= Embedment =

Embedment is a phenomenon in mechanical engineering in which the surfaces between mechanical members of a loaded joint embed. It can lead to failure by fatigue as described below, and is of particular concern when considering the design of critical fastener joints.

==Mechanism==
The mechanism behind embedment is different from creep. When the loading of the joint varies (e.g. due to vibration or thermal expansion) the protruding points of the imperfect surfaces will see local stress concentrations and yield until the stress concentration is relieved. Over time, surfaces can flatten an appreciable amount in the order of thousandths of an inch.

==Consequences==
In critical fastener joints, embedment can mean loss of preload. Flattening of a surface allows the strain of a screw to relax, which in turn correlates with a loss in tension and thus preload. In bolted joints with particularly short grip lengths, the loss of preload due to embedment can be especially significant, causing complete loss of preload. Therefore, embedment can lead directly to loosening of a fastener joint and subsequent fatigue failure.

In bolted joints, most of the embedment occurs during torquing. Only embedment that occurs after installation can cause a loss of preload, and values of up to 0.0005 inches can be seen at each surface mate, as reported by SAE.

==Prevention and solutions==
Embedment can be prevented by designing mating surfaces of a joint to have high surface hardness and very smooth surface finish. Exceptionally hard and smooth surfaces will have less susceptibility to the mechanism that causes embedment.

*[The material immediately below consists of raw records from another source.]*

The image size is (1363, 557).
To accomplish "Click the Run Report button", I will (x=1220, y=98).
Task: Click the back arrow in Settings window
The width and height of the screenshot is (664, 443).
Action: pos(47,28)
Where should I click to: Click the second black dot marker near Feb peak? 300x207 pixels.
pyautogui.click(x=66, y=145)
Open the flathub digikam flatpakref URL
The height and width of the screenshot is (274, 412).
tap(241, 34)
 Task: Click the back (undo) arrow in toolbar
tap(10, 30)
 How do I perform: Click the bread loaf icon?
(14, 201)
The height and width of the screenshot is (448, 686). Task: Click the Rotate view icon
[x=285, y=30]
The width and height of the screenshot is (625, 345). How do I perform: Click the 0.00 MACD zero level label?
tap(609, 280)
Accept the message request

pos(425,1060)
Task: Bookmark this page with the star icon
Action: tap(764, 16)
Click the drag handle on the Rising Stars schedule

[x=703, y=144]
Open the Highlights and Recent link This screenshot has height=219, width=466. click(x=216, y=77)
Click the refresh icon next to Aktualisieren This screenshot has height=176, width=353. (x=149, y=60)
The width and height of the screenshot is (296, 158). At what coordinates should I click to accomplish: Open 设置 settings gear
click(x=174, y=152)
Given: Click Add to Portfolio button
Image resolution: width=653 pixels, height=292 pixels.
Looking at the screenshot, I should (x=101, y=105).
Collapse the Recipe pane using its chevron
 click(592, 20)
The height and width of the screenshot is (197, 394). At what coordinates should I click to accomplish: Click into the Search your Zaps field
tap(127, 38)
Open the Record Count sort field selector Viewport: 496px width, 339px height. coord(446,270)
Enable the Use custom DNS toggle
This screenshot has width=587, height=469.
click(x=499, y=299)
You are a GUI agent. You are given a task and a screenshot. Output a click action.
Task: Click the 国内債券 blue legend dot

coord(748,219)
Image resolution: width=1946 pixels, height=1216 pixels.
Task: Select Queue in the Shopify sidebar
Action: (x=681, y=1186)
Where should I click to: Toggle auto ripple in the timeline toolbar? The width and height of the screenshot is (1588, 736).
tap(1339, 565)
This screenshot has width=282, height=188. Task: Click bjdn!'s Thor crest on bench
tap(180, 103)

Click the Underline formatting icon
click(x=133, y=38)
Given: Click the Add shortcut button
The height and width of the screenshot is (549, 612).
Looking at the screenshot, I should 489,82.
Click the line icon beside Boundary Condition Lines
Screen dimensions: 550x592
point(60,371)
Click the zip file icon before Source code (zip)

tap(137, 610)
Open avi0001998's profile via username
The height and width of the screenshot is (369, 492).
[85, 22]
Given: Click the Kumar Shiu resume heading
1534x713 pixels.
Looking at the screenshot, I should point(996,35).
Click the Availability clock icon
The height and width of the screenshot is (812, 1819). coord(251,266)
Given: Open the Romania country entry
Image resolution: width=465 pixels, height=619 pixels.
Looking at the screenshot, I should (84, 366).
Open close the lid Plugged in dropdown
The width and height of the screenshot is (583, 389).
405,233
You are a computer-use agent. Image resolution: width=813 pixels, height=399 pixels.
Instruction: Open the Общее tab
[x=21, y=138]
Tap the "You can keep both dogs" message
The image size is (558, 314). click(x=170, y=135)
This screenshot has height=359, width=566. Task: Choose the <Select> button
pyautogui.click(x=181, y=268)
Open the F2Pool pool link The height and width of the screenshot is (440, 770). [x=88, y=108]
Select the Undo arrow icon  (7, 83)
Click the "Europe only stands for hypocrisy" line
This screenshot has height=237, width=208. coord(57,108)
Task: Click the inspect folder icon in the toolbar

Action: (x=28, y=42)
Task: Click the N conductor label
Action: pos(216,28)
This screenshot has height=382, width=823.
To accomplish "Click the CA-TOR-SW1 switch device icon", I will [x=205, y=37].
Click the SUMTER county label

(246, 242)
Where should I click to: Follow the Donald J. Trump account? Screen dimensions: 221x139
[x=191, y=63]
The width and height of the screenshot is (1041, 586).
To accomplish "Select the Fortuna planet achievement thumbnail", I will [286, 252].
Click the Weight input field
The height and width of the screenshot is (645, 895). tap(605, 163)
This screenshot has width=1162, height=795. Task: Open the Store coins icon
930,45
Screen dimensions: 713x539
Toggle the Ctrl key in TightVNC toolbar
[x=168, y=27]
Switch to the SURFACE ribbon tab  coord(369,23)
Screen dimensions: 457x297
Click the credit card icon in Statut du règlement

In most cases, some degree of embedment is inevitable. That said, short grip lengths should be avoided. For two bolted joints of identical design and installation, except the second having a longer grip length, the first joint will be more likely to loosen and fail. Since both joints have the same loading, the surfaces will experience the same amount of embedment. However, the relaxation in strain is less significant to the longer grip length and the loss in preload will be minimized. For this reason, bolted joints should always be designed with careful consideration for the grip length.

If a short grip length can not be avoided, the use of conical spring washers (Belleville washers or disc springs) can also reduce the loss of bolt pre-load due to embedment.